- **COMPITI**
1. Ricopia dal testo sulla Banca Popolare di Sondrio il tratto che va da "Una banca con" fino a "Popolare Sondrio Suisse).".
2. Rispondi in breve a queste domande sul testo sulla Banca Popolare di Sondrio.
(a) In quale mese e anno è stata fondata la Popolare di Sondrio?
(b) Quale banca ha lanciato l'OPS sulla Banca Popolare di Sondrio all'inizio di febbraio 2025?
(c) Oltre quale soglia di attivo il decreto Renzi del 2015 imponeva alle banche popolari di trasformarsi in società per azioni?
3. Prosegui il testo sulla Banca Popolare di Sondrio a partire dalla sua ultima frase.

- **TESTO FORNITO**
/---
Il caso della Banca Popolare di Sondrio: tra storia, coesione territoriale e logiche di mercato. L’allarme per una trasformazione che potrebbe cancellare un modello virtuoso di finanza cooperativa.

Dall’inizio del 2025 si assiste a una nuova stagione di concentrazioni bancarie, definita dalla stampa “risiko bancario”. Si tratta di operazioni di fusione attraverso offerte pubbliche di scambio (OPS), cioè offerte di azioni contro azioni, raramente accompagnate da conguagli in denaro. Alcune operazioni hanno attirato grande attenzione mediatica – come quella di Mps su Mediobanca o di Unicredit su Banco Bpm – mentre altre sono passate più in sordina. È il caso dell’Ops lanciata, a sorpresa, da Bper Banca su Banca Popolare di Sondrio all’inizio di febbraio 2025.

 

Una banca con 154 anni di storia

Fondata nel marzo 1871, la Popolare di Sondrio nasce nello spirito del credito cooperativo di Luigi Luzzatti. Tra i suoi soci più illustri si annoverano Fabio Besta, padre della ragioneria, ed Ezio Vanoni, insigne economista valtellinese e ministro. Ultima tra le popolari a trasformarsi in società per azioni, in seguito al decreto Renzi del 2015 che imponeva tale obbligo alle banche con attivo superiore agli 8 miliardi, la Popolare di Sondrio ha saputo mantenere nel tempo un forte radicamento territoriale, espandendosi però a livello nazionale e internazionale (si pensi alla Popolare Sondrio Suisse).
\---
- **MATERIALE**
/---
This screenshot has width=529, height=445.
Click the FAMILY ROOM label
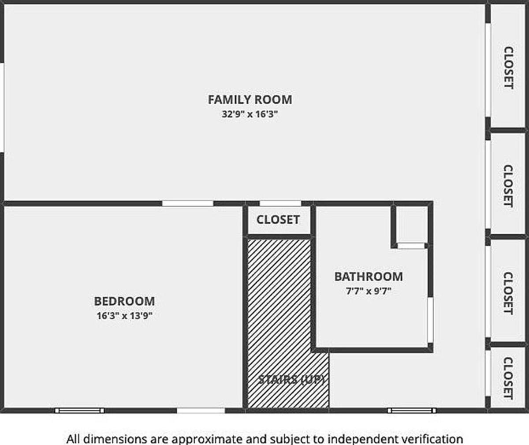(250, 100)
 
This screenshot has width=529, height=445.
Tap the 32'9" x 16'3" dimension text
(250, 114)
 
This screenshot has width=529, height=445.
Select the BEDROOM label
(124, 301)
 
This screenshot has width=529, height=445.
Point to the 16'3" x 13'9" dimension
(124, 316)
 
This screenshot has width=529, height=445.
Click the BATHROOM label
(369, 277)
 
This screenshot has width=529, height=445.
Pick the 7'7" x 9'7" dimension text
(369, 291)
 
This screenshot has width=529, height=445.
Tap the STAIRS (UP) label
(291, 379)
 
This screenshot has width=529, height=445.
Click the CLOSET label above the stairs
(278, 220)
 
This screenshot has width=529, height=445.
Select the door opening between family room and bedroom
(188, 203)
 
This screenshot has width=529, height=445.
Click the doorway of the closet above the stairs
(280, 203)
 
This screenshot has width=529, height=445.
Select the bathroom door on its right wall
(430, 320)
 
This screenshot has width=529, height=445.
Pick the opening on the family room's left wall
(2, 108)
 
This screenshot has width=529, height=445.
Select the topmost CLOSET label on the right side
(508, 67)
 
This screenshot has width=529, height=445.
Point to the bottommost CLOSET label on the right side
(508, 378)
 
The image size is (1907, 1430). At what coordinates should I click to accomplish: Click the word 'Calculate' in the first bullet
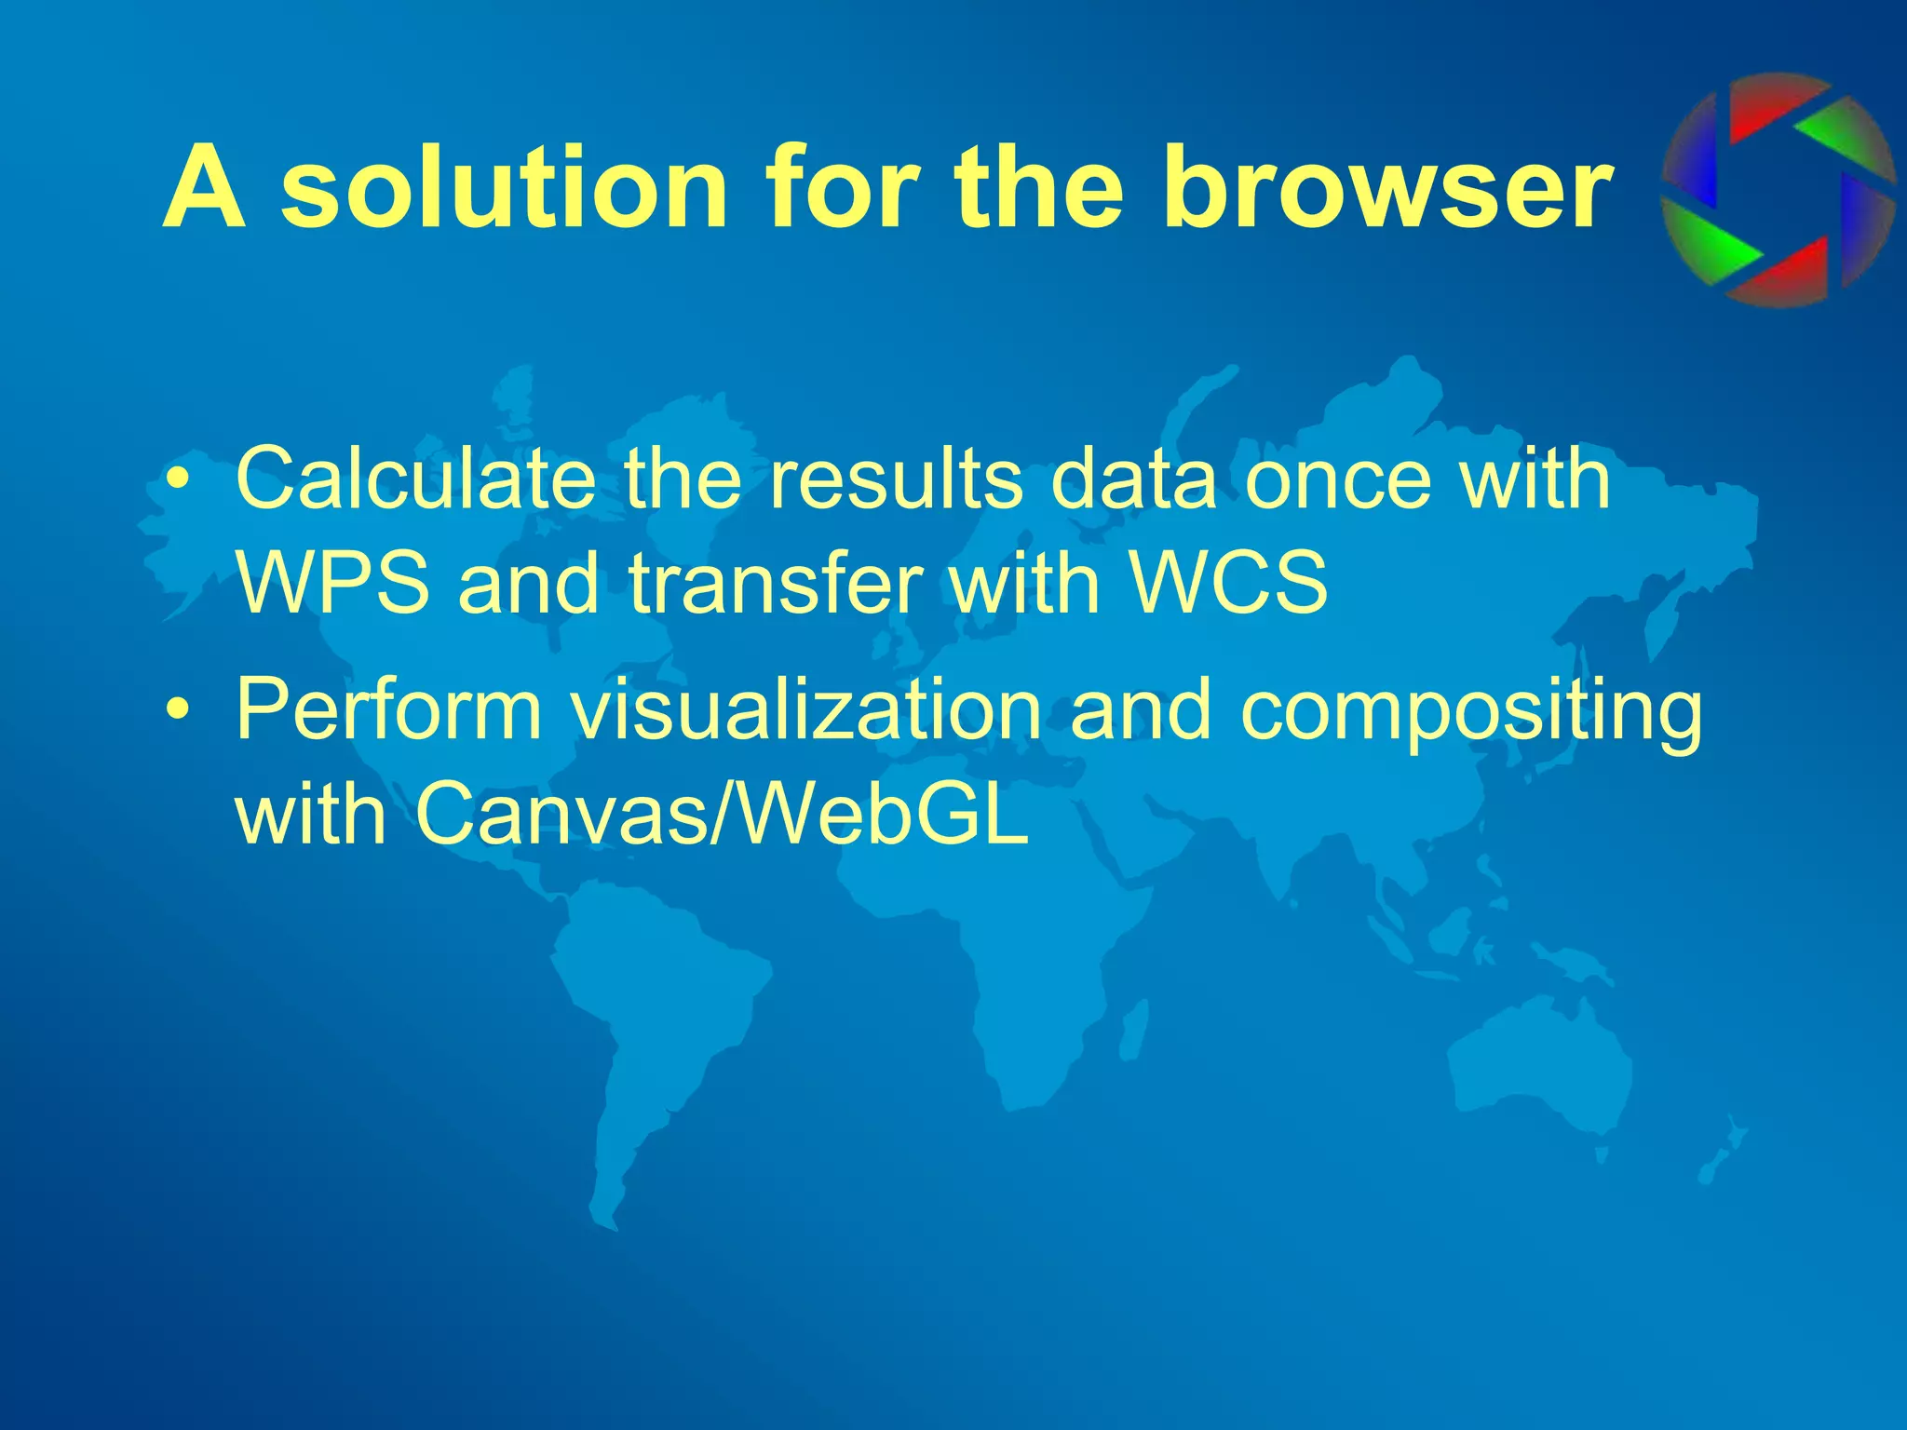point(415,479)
\---
- **COMPITI SVOLTI**
1.
Una banca con 154 anni di storia

Fondata nel marzo 1871, la Popolare di Sondrio nasce nello spirito del credito cooperativo di Luigi Luzzatti. Tra i suoi soci più illustri si annoverano Fabio Besta, padre della ragioneria, ed Ezio Vanoni, insigne economista valtellinese e ministro. Ultima tra le popolari a trasformarsi in società per azioni, in seguito al decreto Renzi del 2015 che imponeva tale obbligo alle banche con attivo superiore agli 8 miliardi, la Popolare di Sondrio ha saputo mantenere nel tempo un forte radicamento territoriale, espandendosi però a livello nazionale e internazionale (si pensi alla Popolare Sondrio Suisse).

2.
(a) Nel marzo 1871.
(b) Bper Banca.
(c) Oltre gli 8 miliardi.

3.
Crescita sana e visione sociale

Modello di banca del territorio, ha puntato su prossimità alla clientela, crescita organica, bilanci in ordine e utile costante. Ha sempre distribuito dividendi (nel 2025, 0,80 euro per azione sul bilancio 2024) e promosso la partecipazione attiva dei soci. In controtendenza rispetto alla “desertificazione bancaria” – che solo nel 2024 ha visto la chiusura di 609 sportelli in Italia, e altri 95 nel primo trimestre 2025 – la Popolare di Sondrio ha aperto 28 nuove filiali negli ultimi quattro anni, superando quota 530. Esemplare la riapertura dello sportello a Colere (BG), su petizione di 500 cittadini. Ultima apertura: Jesolo.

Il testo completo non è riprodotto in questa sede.